══ PROVIDED ENTRIES
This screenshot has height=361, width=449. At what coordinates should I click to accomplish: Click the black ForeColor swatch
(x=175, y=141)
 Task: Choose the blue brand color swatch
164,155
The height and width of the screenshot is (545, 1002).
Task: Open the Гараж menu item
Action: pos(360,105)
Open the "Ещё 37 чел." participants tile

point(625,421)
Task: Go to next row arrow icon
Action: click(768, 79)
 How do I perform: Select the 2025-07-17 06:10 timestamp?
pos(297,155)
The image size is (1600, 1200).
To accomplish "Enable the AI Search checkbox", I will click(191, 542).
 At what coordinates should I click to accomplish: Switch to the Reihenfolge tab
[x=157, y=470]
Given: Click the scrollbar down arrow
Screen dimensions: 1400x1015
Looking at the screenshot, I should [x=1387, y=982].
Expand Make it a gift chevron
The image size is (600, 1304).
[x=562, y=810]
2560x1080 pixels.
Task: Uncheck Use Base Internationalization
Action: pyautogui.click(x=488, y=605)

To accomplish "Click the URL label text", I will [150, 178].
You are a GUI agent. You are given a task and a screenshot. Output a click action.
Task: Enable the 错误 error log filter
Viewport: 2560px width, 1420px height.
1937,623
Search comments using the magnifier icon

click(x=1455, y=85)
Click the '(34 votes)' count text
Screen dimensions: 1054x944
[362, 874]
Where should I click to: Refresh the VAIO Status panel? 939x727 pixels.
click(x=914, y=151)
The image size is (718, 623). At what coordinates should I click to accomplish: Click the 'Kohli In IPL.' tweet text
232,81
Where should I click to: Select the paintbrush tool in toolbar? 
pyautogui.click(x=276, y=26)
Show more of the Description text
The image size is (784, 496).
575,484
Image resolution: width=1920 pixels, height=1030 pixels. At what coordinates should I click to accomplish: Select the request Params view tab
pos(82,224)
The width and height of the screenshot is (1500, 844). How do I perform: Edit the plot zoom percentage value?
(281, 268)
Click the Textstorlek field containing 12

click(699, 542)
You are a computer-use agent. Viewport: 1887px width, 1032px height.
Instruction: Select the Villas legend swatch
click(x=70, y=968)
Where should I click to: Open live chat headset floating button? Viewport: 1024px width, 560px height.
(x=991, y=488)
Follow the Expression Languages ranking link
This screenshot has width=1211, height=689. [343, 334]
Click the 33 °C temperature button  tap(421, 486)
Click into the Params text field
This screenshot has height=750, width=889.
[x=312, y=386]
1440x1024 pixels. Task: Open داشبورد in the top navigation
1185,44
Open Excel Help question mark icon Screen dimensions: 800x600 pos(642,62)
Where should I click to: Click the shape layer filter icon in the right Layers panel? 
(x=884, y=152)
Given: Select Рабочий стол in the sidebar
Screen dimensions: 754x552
════
EXERCISE REQUIREMENTS
Can you swap "swatch" for "chip" throughout the items above and give them again with nothing else changed?

REPLY TO THE TASK
This screenshot has height=361, width=449. At what coordinates should I click to accomplish: Click the black ForeColor chip
(x=175, y=141)
 Task: Choose the blue brand color chip
164,155
The height and width of the screenshot is (545, 1002).
Task: Open the Гараж menu item
Action: pos(360,105)
Open the "Ещё 37 чел." participants tile

point(625,421)
Task: Go to next row arrow icon
Action: click(768, 79)
 How do I perform: Select the 2025-07-17 06:10 timestamp?
pos(297,155)
The image size is (1600, 1200).
To accomplish "Enable the AI Search checkbox", I will click(191, 542).
 At what coordinates should I click to accomplish: Switch to the Reihenfolge tab
[x=157, y=470]
Given: Click the scrollbar down arrow
Screen dimensions: 1400x1015
Looking at the screenshot, I should [x=1387, y=982].
Expand Make it a gift chevron
The image size is (600, 1304).
[x=562, y=810]
2560x1080 pixels.
Task: Uncheck Use Base Internationalization
Action: pyautogui.click(x=488, y=605)

To accomplish "Click the URL label text", I will [150, 178].
You are a GUI agent. You are given a task and a screenshot. Output a click action.
Task: Enable the 错误 error log filter
Viewport: 2560px width, 1420px height.
1937,623
Search comments using the magnifier icon

click(x=1455, y=85)
Click the '(34 votes)' count text
Screen dimensions: 1054x944
[362, 874]
Where should I click to: Refresh the VAIO Status panel? 939x727 pixels.
click(x=914, y=151)
The image size is (718, 623). At what coordinates should I click to accomplish: Click the 'Kohli In IPL.' tweet text
232,81
Where should I click to: Select the paintbrush tool in toolbar? 
pyautogui.click(x=276, y=26)
Show more of the Description text
The image size is (784, 496).
575,484
Image resolution: width=1920 pixels, height=1030 pixels. At what coordinates should I click to accomplish: Select the request Params view tab
pos(82,224)
The width and height of the screenshot is (1500, 844). How do I perform: Edit the plot zoom percentage value?
(281, 268)
Click the Textstorlek field containing 12

click(699, 542)
You are a computer-use agent. Viewport: 1887px width, 1032px height.
Instruction: Select the Villas legend chip
click(x=70, y=968)
Where should I click to: Open live chat headset floating button? Viewport: 1024px width, 560px height.
(x=991, y=488)
Follow the Expression Languages ranking link
This screenshot has width=1211, height=689. [343, 334]
Click the 33 °C temperature button  tap(421, 486)
Click into the Params text field
This screenshot has height=750, width=889.
[x=312, y=386]
1440x1024 pixels. Task: Open داشبورد in the top navigation
1185,44
Open Excel Help question mark icon Screen dimensions: 800x600 pos(642,62)
Where should I click to: Click the shape layer filter icon in the right Layers panel? 
(x=884, y=152)
Given: Select Рабочий стол in the sidebar
Screen dimensions: 754x552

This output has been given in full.